- [Description of the task]:
Copy the records below verbatim, starting at the line that contains "The width and" and continuing through the end of the records. Leave the pictures out of your copy.

==========

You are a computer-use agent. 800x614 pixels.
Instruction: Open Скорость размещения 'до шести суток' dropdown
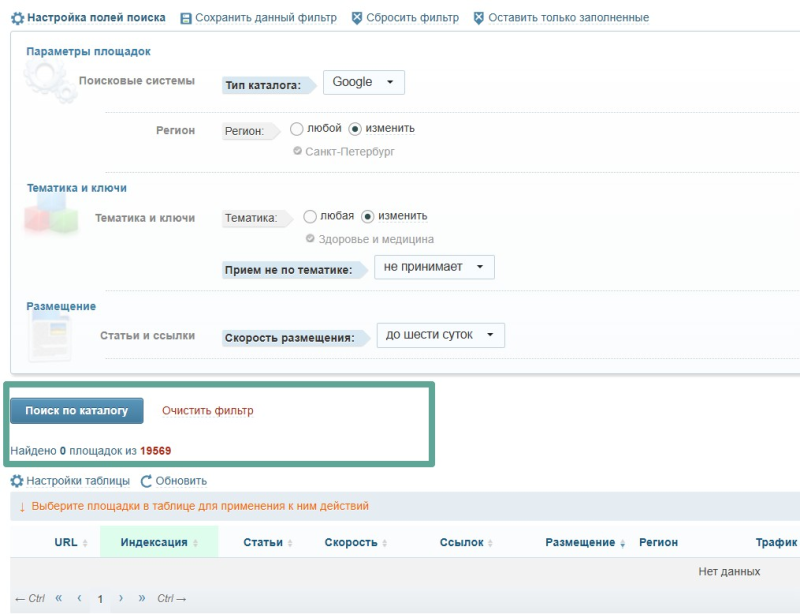click(x=440, y=335)
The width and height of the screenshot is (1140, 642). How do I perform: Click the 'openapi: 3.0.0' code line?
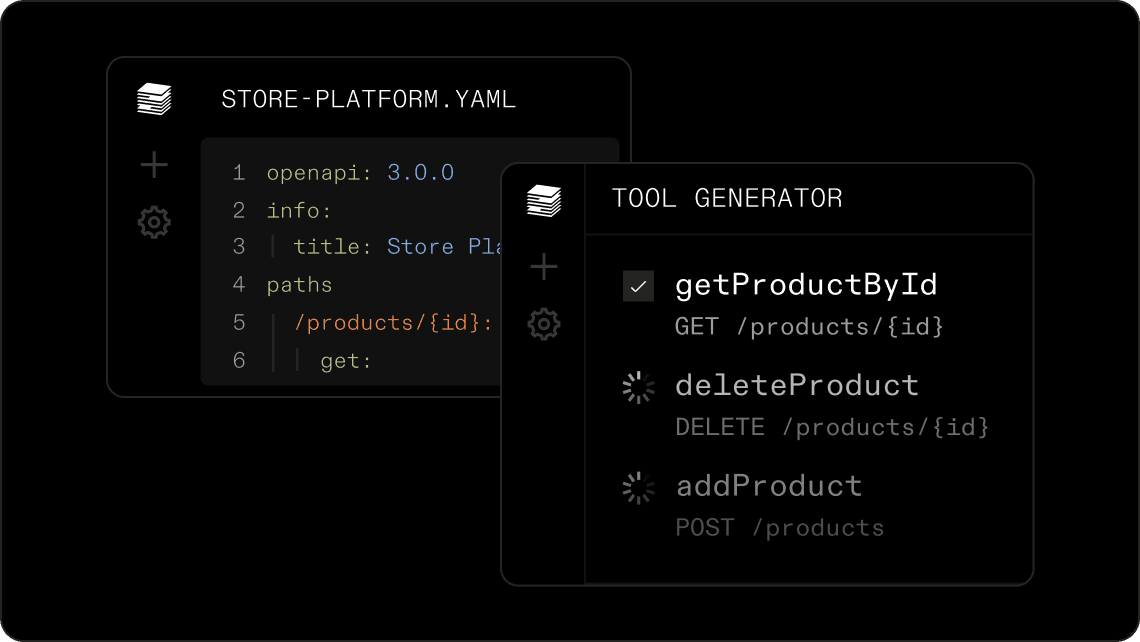[360, 173]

==========

- [Solution for this problem]:
The width and height of the screenshot is (1140, 642). How do I perform: Click the 'openapi: 3.0.0' code line?
[360, 173]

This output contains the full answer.